La négociation commerciale : Défendre un prix ou l'art de maîtriser son orgueil

21/06/2017

Comme je le dis souvent, défendre un prix demande forcément à mettre en avant la décomposition de celui-ci en le valorisant le mieux possible. C'est un exercice qui demande d'argumenter et de trouver les bons leviers pour convaincre vos prospects de faire appel à vos services. Ceci n'est pas toujours entendu de la part de vos interlocuteurs. D'ailleurs vous-même, si vous ne maitrisez pas un tant soit peu la concurrence, la chaine de valeur du produit ou du service, vous pouvez finir par banaliser cet exercice, en ne détaillant pas suffisamment votre prix, en donnant de mauvais arguments.

En outre, si vous ne savez pas écouter vos interlocuteurs, vouloir argumenter sans cesse et ne rien lâcher, de manière à ne pas perdre la face, c'est parfois usant et cela peut finir par casser la relation. La frontière est ténue. On peut finir par perdre le sens de
l'objectif final qui est de remporter une affaire au détriment de l'envie de démontrer qu'on est le plus fort ou le plus malin. Et cela, uniquement pour des raisons futiles qui ne font pas appel à la dimension commerciale, mais à une dimension personnelle et émotionnelle. Vous tentez là, de vouloir marquer votre vérité, vos convictions, de vous prouver que vous avez raison, que vous êtes intelligent en maintenant un schéma de pensée duquel vous êtes incapable de sortir.
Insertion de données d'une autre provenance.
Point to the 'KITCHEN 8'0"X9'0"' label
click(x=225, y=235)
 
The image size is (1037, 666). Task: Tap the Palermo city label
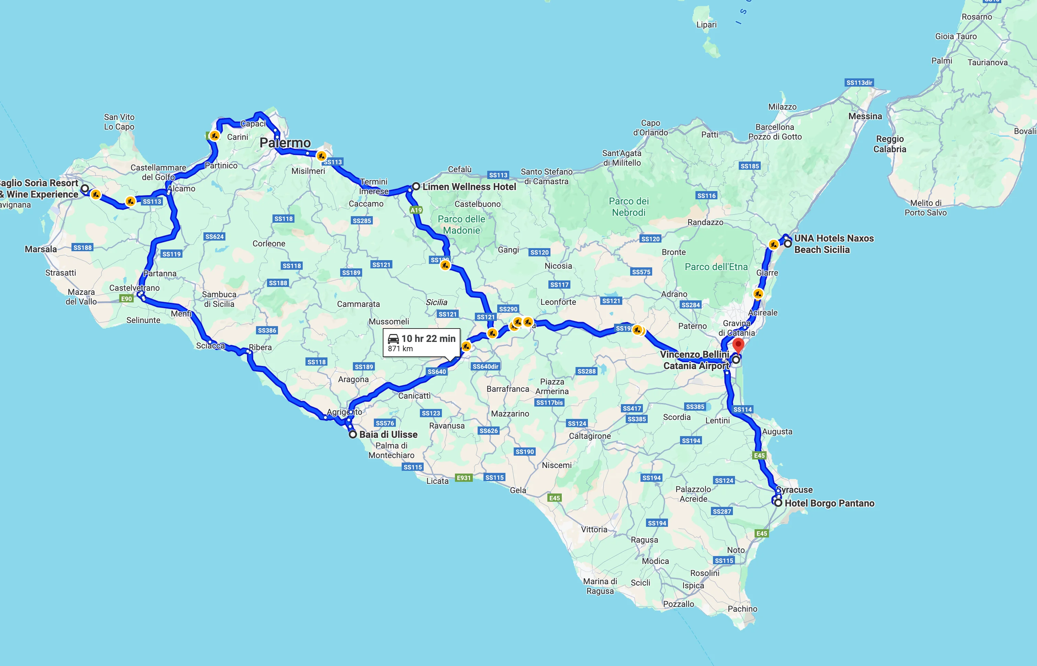pyautogui.click(x=285, y=143)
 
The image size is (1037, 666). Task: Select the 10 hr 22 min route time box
pyautogui.click(x=421, y=343)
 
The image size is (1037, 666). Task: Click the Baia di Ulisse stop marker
pyautogui.click(x=353, y=434)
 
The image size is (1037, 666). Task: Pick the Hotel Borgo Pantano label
pyautogui.click(x=829, y=503)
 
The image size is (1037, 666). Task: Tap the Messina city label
pyautogui.click(x=865, y=116)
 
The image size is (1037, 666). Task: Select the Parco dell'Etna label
pyautogui.click(x=716, y=267)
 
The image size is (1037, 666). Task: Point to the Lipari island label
pyautogui.click(x=706, y=25)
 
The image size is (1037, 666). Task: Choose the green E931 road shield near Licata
pyautogui.click(x=464, y=477)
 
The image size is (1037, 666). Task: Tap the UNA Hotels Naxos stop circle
pyautogui.click(x=788, y=244)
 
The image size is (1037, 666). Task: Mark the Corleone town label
pyautogui.click(x=269, y=244)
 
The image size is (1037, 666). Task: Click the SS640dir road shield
pyautogui.click(x=485, y=366)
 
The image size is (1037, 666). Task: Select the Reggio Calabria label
pyautogui.click(x=890, y=144)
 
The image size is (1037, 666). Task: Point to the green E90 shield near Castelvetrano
pyautogui.click(x=126, y=298)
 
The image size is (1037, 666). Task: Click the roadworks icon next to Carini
pyautogui.click(x=214, y=136)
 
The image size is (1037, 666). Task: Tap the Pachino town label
pyautogui.click(x=742, y=609)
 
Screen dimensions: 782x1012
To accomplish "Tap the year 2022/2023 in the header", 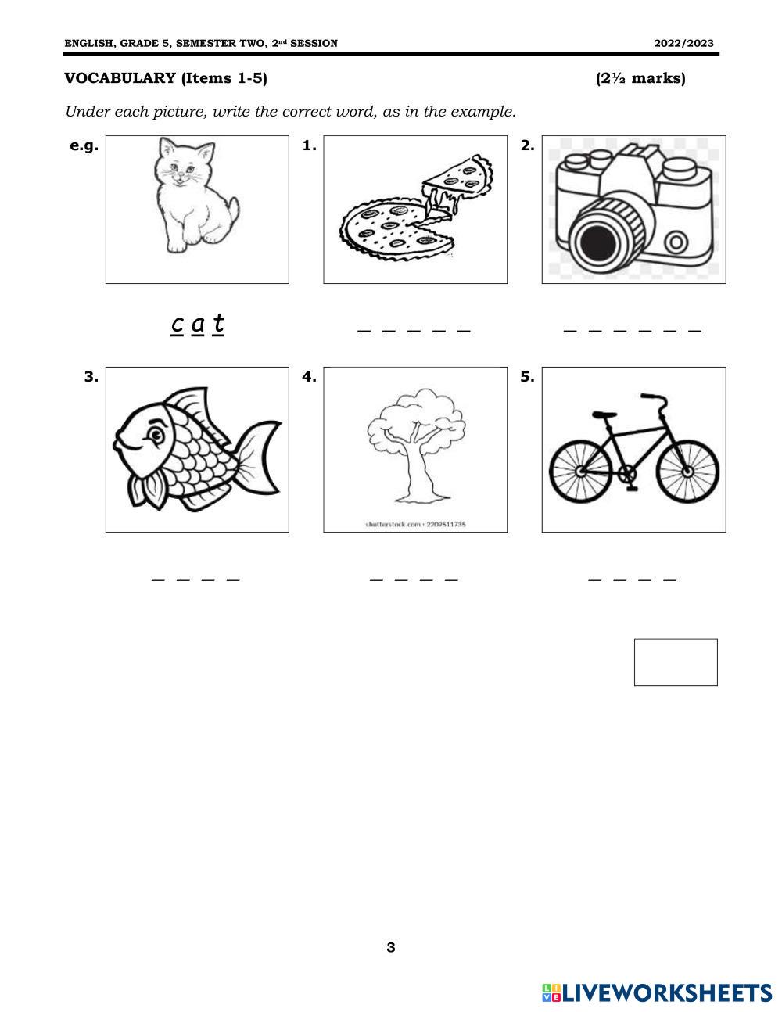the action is click(x=683, y=43).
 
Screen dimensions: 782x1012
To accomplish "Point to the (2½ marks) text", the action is click(x=640, y=78).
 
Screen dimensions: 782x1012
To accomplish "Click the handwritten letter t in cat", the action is click(x=218, y=323).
Nous pouvons prendre en référence l'Equilibre de Nash dans les négociations commerciales, à travers la théorie des jeux. Par exemple, le dilemme du négociateur montre très bien l'histoire de deux personnes qui ont le choix de deux stratégies opposées, qui reposent pour l'une sur la coopération et pour l'autre sur la compétition. En coopérant les négociateurs mettent en évidence la valeur commune disponible et en se confrontant chaque négociateur va s'attacher à obtenir le meilleur gain possible. La première option permet sans doute d'obtenir une probabilité plus forte d'aboutir à un accord, sans pour autant que celui-ci soit très favorable. Alors que la deuxième option
permet sans doute d'augmenter la probabilité d'obtenir un accord très favorable, mais risque à tout moment de tout bloquer.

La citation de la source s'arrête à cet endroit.